Physical characteristics
- • location: SE of Ruen, Osogovo
- • coordinates: 42°9′50.04″N 22°31′40.08″E﻿ / ﻿42.1639000°N 22.5278000°E
- • elevation: 2,182 m (7,159 ft)
- • location: Struma
- • coordinates: 42°18′51.12″N 22°45′41.04″E﻿ / ﻿42.3142000°N 22.7614000°E
- • elevation: 462 m (1,516 ft)
- Length: 51 km (32 mi)
- Basin size: 300 km^{2} (120 sq mi)

Basin features
- Progression: Struma→ Aegean Sea

= Sovolyanska Bistritsa =

The Sovolyanska Bistritsa (Соволянска Бистрица) is a river in western Bulgaria, a right tributary of the Struma. The river is situated in the southern reaches of the Kraishte geographical region and is 51 km long. It drains the northern slopes of the mountain ranges of Osogovo and Lisets, the southern slopes of the Chudinska planina, the whole Kamenitsa Valley and part of the Kyustendil Valley.

== Geography ==
The river takes its source under the name Glavnya in the Osogovo mountain range at an altitude of 2,182 m, some 1.2 km southeast of the highest summit in Osogovo, Ruen (2,251 m). It flows in direction north–northeast until the village of Garlyano in a deep heavily forested valley. The river then bends north–northwest and crosses the eastern reaches of the Kamenitsa Valley. It leaves the valley downstream of the village of Dolno Selo and forms a deep gorge between the mountain ranges of Chudinska planina to the north and Lisets to the south in direction north–northeast. At the village of Mazarachevo the Sovolyanska Bistritsa enters the Kyustendil Valley, where it flows into the Struma, at an altitude of 462 m, some 900 m southeast of the village of Konyavo.
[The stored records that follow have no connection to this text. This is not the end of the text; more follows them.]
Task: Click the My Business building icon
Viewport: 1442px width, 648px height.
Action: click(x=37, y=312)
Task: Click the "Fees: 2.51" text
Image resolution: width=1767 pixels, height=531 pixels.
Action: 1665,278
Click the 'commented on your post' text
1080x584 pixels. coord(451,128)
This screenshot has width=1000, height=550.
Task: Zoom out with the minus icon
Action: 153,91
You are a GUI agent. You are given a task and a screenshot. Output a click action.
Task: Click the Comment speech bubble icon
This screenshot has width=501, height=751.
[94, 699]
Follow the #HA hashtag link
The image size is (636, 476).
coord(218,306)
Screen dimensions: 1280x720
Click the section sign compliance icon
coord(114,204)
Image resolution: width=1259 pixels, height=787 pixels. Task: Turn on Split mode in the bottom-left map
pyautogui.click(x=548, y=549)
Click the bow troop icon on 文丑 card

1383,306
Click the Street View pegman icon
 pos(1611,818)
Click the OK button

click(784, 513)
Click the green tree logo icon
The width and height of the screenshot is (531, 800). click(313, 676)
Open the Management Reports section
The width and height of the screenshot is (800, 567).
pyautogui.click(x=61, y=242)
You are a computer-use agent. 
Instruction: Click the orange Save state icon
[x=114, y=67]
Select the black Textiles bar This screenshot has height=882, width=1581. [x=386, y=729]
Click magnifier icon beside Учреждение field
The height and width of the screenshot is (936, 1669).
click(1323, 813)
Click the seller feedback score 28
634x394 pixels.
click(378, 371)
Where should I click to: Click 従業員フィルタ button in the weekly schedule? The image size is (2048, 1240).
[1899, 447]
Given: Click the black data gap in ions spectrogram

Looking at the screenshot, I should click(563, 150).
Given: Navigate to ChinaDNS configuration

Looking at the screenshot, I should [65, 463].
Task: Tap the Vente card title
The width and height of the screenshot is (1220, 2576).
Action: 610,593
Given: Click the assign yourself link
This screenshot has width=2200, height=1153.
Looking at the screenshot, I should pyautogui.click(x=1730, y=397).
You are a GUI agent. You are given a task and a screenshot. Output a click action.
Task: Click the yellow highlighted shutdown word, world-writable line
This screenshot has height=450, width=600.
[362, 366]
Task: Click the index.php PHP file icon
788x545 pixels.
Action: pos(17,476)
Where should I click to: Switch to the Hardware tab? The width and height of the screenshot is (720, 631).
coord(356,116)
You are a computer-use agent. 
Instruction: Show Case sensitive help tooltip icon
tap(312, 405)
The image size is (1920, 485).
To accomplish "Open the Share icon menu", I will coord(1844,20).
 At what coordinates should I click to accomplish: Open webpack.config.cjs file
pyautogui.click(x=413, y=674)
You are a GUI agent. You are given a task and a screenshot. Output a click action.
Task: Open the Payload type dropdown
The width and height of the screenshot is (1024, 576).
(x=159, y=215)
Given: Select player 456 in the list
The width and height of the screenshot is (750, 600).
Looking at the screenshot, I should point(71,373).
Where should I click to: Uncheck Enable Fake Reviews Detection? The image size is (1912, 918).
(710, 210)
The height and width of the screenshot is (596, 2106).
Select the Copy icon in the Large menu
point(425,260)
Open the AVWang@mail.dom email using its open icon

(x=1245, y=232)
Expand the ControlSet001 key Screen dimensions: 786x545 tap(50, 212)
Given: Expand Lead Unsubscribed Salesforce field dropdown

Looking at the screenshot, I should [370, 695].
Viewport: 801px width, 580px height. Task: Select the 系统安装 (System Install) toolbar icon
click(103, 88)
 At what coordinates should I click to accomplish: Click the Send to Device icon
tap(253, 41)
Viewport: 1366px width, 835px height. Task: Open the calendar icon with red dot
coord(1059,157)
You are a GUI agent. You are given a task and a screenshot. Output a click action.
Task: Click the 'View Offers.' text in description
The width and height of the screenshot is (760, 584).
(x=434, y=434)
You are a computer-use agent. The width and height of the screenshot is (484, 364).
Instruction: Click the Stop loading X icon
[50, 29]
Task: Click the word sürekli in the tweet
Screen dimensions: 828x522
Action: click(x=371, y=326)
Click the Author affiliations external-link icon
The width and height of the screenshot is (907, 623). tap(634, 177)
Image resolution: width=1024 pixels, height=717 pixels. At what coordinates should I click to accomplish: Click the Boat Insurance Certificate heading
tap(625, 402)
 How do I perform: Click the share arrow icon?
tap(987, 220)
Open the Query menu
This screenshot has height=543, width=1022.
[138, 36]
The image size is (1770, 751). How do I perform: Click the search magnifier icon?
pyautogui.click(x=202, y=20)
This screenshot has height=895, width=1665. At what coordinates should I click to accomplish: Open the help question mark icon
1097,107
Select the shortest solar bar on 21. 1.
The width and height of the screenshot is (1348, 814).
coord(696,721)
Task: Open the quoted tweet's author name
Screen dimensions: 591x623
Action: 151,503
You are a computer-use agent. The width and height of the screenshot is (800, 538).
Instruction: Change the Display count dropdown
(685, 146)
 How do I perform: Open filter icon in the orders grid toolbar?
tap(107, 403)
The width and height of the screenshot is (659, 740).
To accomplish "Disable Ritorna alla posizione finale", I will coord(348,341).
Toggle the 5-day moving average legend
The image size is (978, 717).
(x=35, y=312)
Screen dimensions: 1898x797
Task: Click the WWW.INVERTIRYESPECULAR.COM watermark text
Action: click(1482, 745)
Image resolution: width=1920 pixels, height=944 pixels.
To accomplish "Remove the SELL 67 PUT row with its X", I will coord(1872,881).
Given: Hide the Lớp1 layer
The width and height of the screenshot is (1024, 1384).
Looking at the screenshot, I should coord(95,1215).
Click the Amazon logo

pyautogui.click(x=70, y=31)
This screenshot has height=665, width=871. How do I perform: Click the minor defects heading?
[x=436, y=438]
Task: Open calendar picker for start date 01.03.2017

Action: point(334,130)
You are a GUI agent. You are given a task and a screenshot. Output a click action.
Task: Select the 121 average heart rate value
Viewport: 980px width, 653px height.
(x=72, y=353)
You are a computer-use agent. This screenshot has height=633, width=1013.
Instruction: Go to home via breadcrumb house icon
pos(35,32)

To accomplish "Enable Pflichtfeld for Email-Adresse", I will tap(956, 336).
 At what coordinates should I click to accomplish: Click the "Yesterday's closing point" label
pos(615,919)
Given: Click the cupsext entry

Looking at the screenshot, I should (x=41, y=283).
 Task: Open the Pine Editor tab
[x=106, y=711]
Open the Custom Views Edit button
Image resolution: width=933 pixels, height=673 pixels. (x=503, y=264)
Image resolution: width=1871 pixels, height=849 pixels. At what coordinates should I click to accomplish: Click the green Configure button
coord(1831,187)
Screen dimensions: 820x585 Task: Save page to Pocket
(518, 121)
It borders the basins of the rivers Dragovishtitsa to the north and northwest, the Glogoshka and the Eleshnitsa to the south and southeast — all three right tributaries of the Struma, as well as the drainage basin of the river Vardar. Its catchment area covers a territory of 300 km^{2}, or 1.73% of Struma's total.

The Sovolyanska Bistritsa has predominantly rain–snow feed with high water in April and low water in September. The average annual flow at the village of Sovolyano is 2.29 m^{3}/s.

== Settlements and economy ==
The river flows entirely in Kyustendil Province. There are ten villages along its course, all of them situated in Kyustendil Municipality — Garlyano, Rasovo, Dolno Selo, Tserovitsa, Karshalevo, Mazarachevo, Sovolyano, Skrinyano, Nikolichevtsi and Yabalkovo. Its waters are used for irrigation in the Kamenitsa and Kyustendil valleys. Near the village of Garlyano is located the small Osogovo Hydro Power Plant.

A 7.3 km section of the third class III-6001 road follows its valley between Sovolyano and Dolno Selo. The gorge between Chudinska planina and Lisets is traversed by a section of railway line No. 6 Sofia–Pernik–Kyustendil–Gyueshevo served by the Bulgarian State Railways.